Terlalu mudah untuk menanggapi ajaran Alkitab secara teologis atau filosofis tanpa benar-benar berusaha membuat perubahan apa pun. Kita mungkin menikmati merenungkan ide-ide besar, mempertimbangkan berbagai kemungkinan, menimbang maknanya. Tetapi jika yang kita lakukan hanyalah memikirkannya dan tidak pernah melaksanakannya, kita akan berbuat dosa. Ayat ini menambahkan kewajiban pada pengetahuan kita: kegagalan untuk bertindak, dengan sendirinya, adalah suatu tindakan. Tidak berbuat baik adalah suatu perbuatan yang buruk. Kita tidak hanya diperintahkan untuk menghindari kejahatan, semua orang percaya diwajibkan secara moral untuk melakukan apa yang kita ketahui sebagai hal yang baik di mana pun mereka berada.

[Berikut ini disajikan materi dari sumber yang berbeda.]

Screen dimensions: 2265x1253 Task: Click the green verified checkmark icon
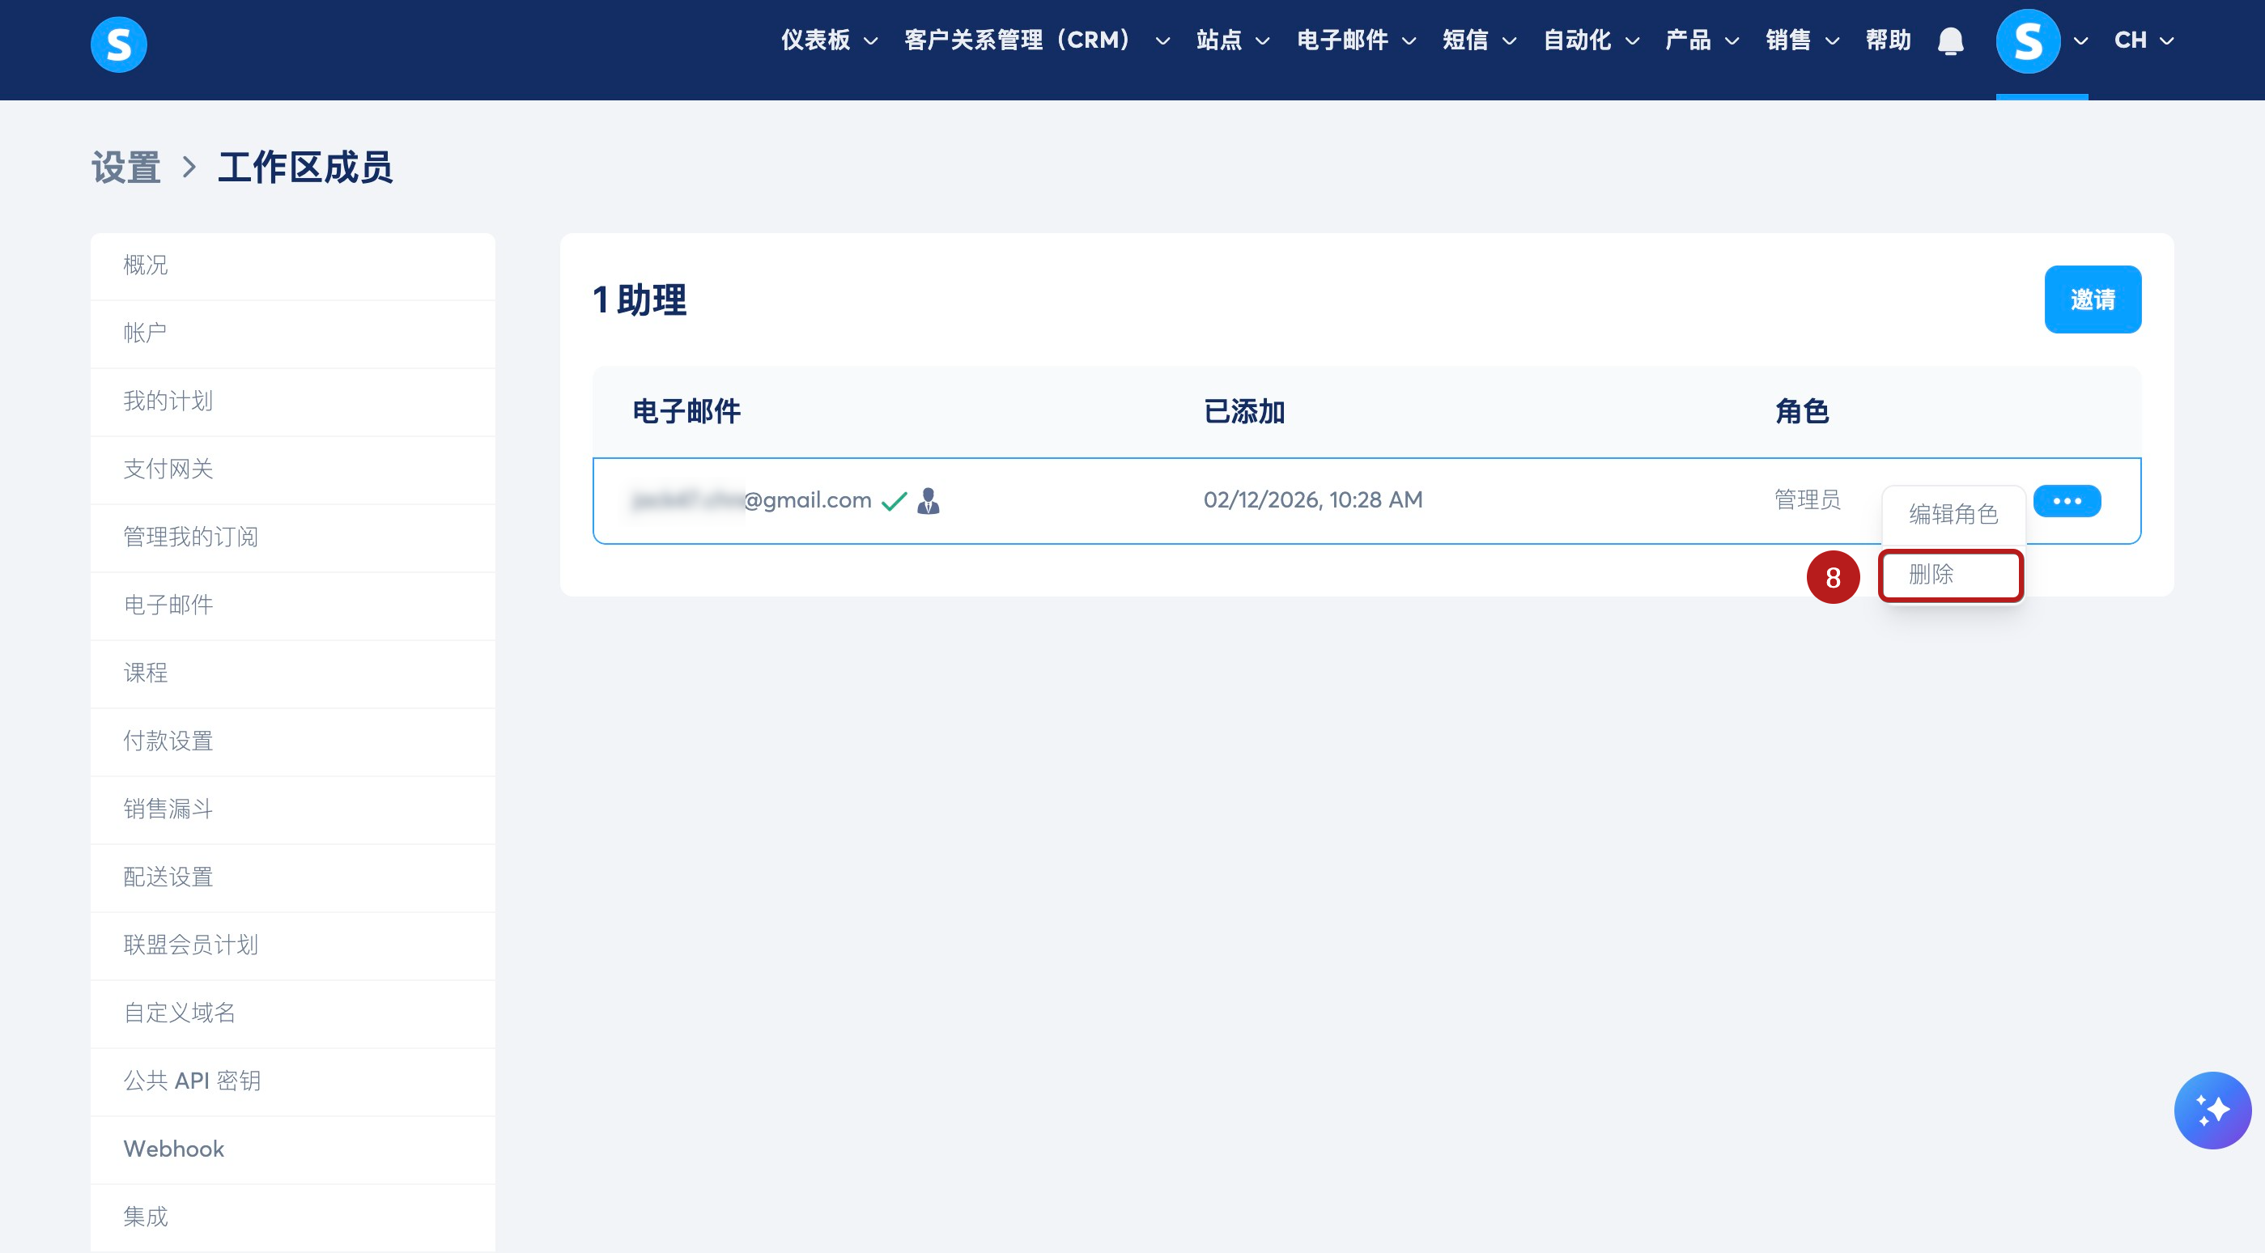tap(893, 501)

Seberapa besar kerinduan Anda untuk menjadi serupa dengan Kristus? Apakah Anda pernah merasa putus asa dengan hasilnya? Apakah Anda merasa bahwa cara hidup Anda yang sekarang ini sudah ditetapkan Tuhan dan tidak bisa diubah atau berubah? Kiranya tulisan ini memberi penghiburan dan kekuatan bagi kita semua. Keserupaan dengan Kristus merupakan rencana kekal Allah dan pasti akan terjadi pada orang Kristen yang sejati. Tugas kita hanyalah mengasihi Dia dan menyenangkan hati-Nya. Tugas ini hanya bisa dilakukan jika kita terus-menerus menghangatkan hati kita dengan kasih-Nya dan melaksanakan perintah-Nya untuk menjadi pelaku firman.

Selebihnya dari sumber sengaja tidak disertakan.